Supreme Court conservatives cast doubt on South Carolina racial gerrymander
The Supreme Court’s conservative majority expressed doubts that South Carolina’s congressional map is an unconstitutional racial gerrymander at oral arguments Wednesday in a case that could bring Democrats one step closer to winning the House.
The challenge is centered on a newly redrawn congressional district represented by Republican Rep. Nancy Mace, who beat a Democrat in 2020 but whose new district under the proposal cements a GOP tilt. She is regularly thrust in the spotlight for bucking her party but joined a small contingent of conservative Republicans in voting to oust former Speaker Kevin McCarthy (R-Calif.) from the top leadership post.
Republican state lawmakers’ map shifted some 30,000 Black Charleston-area residents out of the state’s 1st Congressional District, which Mace currently represents.
South Carolina is one of multiple southern states’ whose congressional maps face racial gerrymandering or vote dilution legal challenges, a sprawling set of cases that could impact control of the House, particularly with such a narrow political split.
The South Carolina Republican lawmakers insist the boundaries were changed for partisan reasons, but a three-judge panel struck down the map, ruling that race was the predominant motivating factor by finding the mapmaker used a racial target.
During the roughly two-hour argument Wednesday, the Supreme Court’s conservatives pierced an attorney representing a Black voter and a racial justice group about how they could disentangle race from politics, given that the two are closely correlated.
“I’m not saying you can’t get there, but it does seem that this would be breaking new ground in our voting rights jurisprudence,” said Chief Justice John Roberts.
Conservative Justice Brett Kavanaugh emphasized how the map, in addition to Black-majority precincts, also moves out of the 1st District tens of thousands of residents in West Ashley, an area of Charleston.
“It’s predominantly white, isn’t it?” Kavanaugh noted.
Republicans represented the 1st District, which runs along South Carolina’s coast, for more than 35 years until Democrat Joe Cunningham in 2018 narrowly won in a major upset.
In the next election, Cunningham lost to Mace in another close race.
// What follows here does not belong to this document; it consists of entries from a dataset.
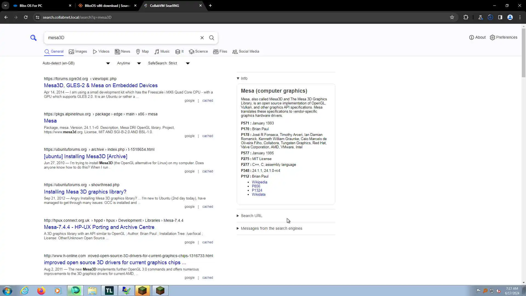Screen dimensions: 526x296
Task: Clear the search query with the X icon
Action: [202, 38]
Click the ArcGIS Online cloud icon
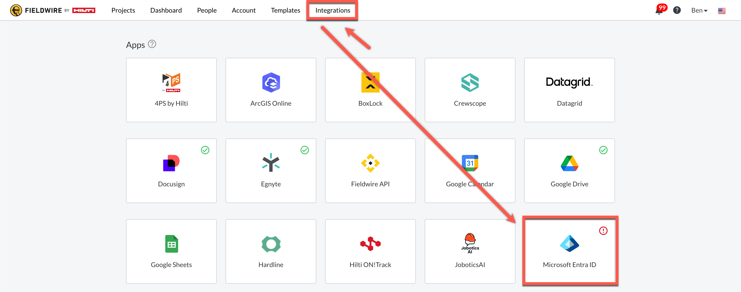The width and height of the screenshot is (741, 292). (271, 83)
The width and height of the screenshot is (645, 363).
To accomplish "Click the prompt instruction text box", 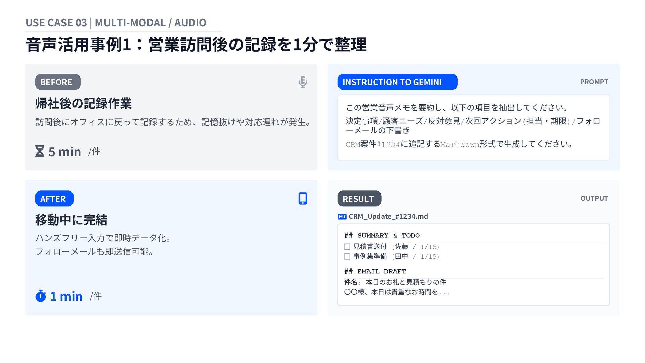I will [473, 128].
But two years later, after the 1st District was redrawn, Mace went on to win reelection in 2022 by a more comfortable 14 percentage points.
A resident of the district and the South Carolina State Conference of the NAACP are suing over the design, alleging it is a racial gerrymander in violation of the 14th Amendment’s Equal Protection Clause.
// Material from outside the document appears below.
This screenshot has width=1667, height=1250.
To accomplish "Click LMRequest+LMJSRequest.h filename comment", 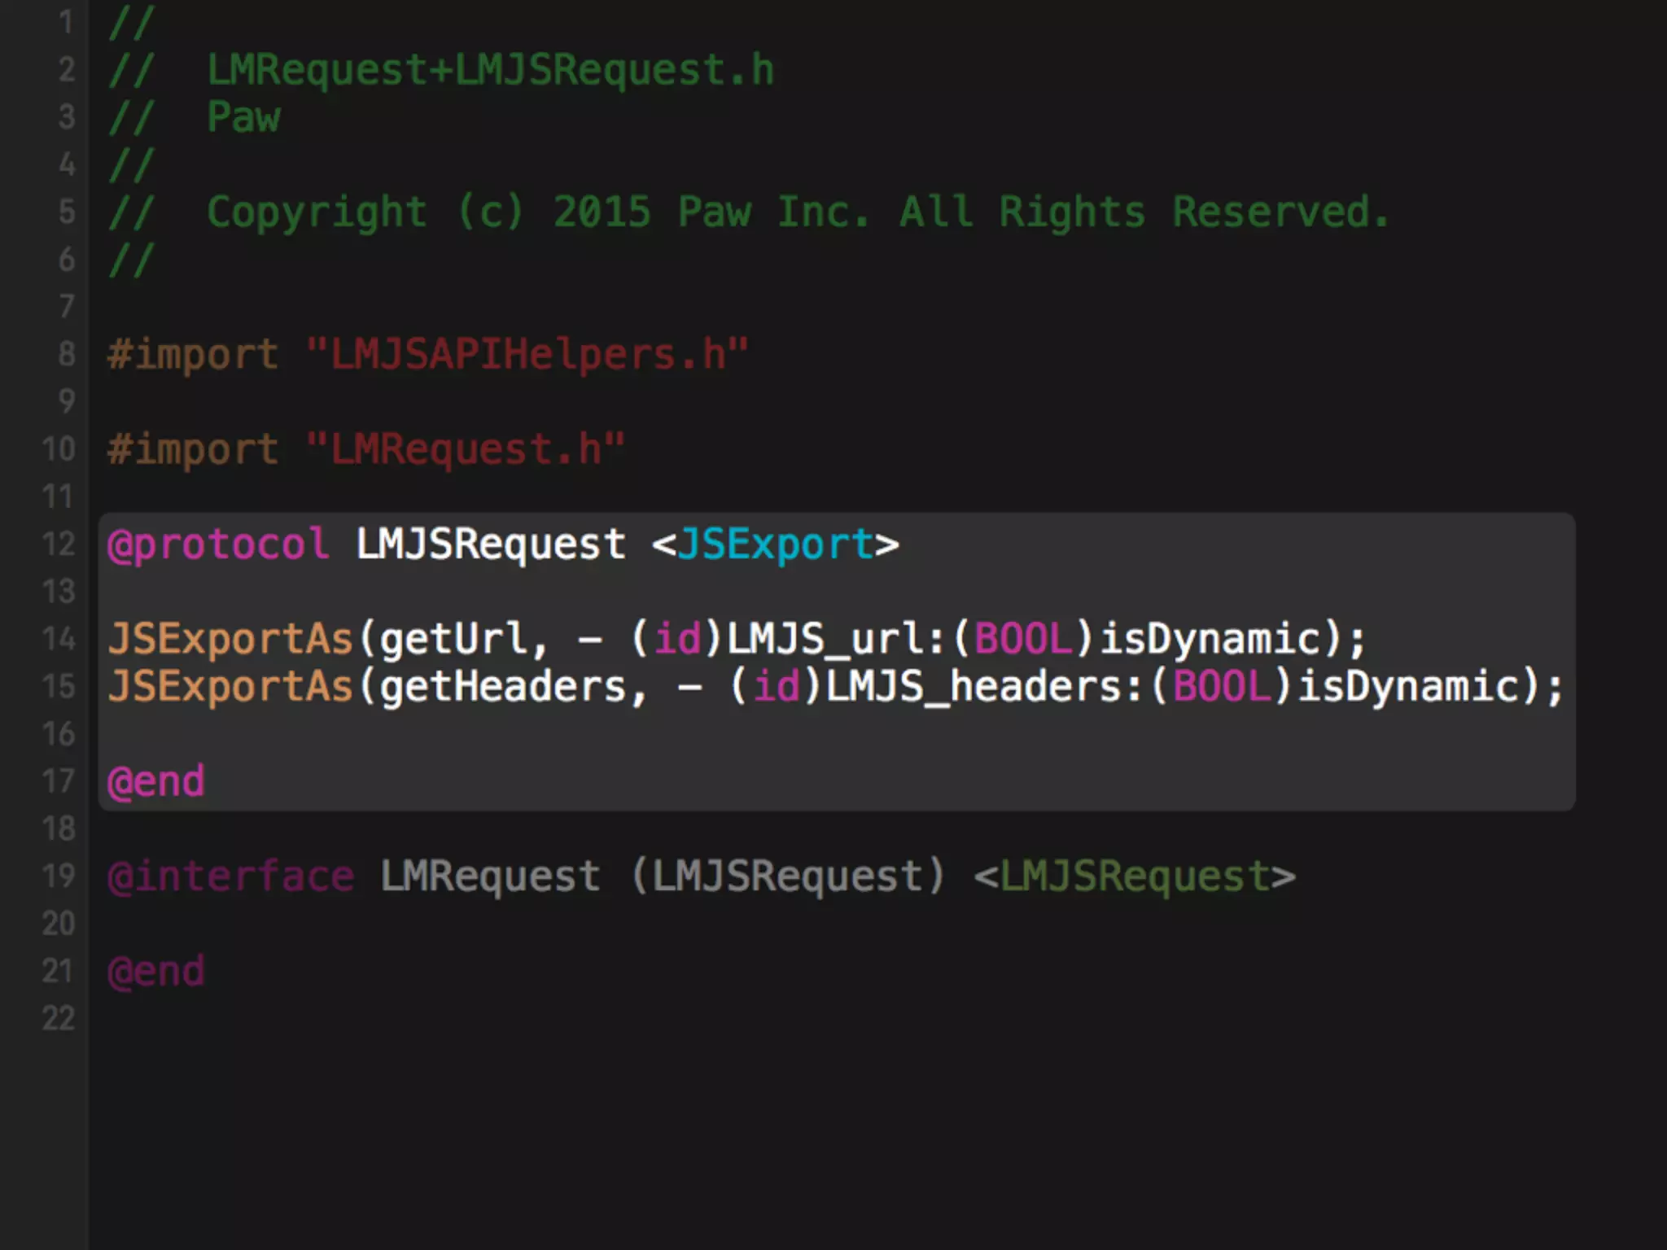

They point to how lawmakers moved nearly 200,000 residents in or out of the 1st District while keeping the Black voting-age population the same. The lower court found the lead mapmaker targeted a 17 percent African American population in the district.
Much of the case relies on the lower court’s reliance on various experts who opined on the map-making and whether race was used to draw the design.
“This court should affirm the panel’s factual racial gerrymander factual finding, because it is more plausible in light of the total of the record,” Leah Aden, Legal Defense Fund senior counsel who represented the plaintiffs, told the justices.
The Supreme Court’s three liberals Wednesday intensely questioned how the state Republican lawmakers could show clear error, the standard for the justices to overrule the panel’s factual findings.
“On each expert, you take potshots and say ‘they’ve failed to do this, failed to do that,’” Justice Sonia Sotomayor told the state Republicans’ attorney.
“But we’ve never required one perfect expert to testify to all aspects of a case. But I worry that your methodology is going to suggest that what we do now is do exactly that,” Sotomayor added.
The exchanges at times sparked sparring with conservative Justice Samuel Alito, who was particularly vocal at Wednesday’s argument and seemed sympathetic to the state Republicans’ argument.
At trial, the mapmaker testified to the panel that he did not consider race when making the changes, though he conceded examining racial data after drawing each version.
“Surely, there were good reasons to do race as a proxy for politics here … the information the map drawers had on their computer was a single presidential election year voting data and then lots of race data,” Liberal Justice Elena Kagan said.
Alito, holding his mic as Kagan spoke, jumped in a few moments later.
“Is there anything suspicious about the fact that a map drawer knows the racial demographics of the state or has available the racial demographics of the state? Haven’t we spoken about that?” Alito said.
“Yes, many times, this court has said mere awareness or consideration of race doesn’t prove racial predominance, and that would be particularly true in a state like South Carolina,” responded John Gore, the attorney representing the Republican lawmakers.
A decision in the case, Alexander v. South Carolina State Conference of the NAACP, is expected by the end of June.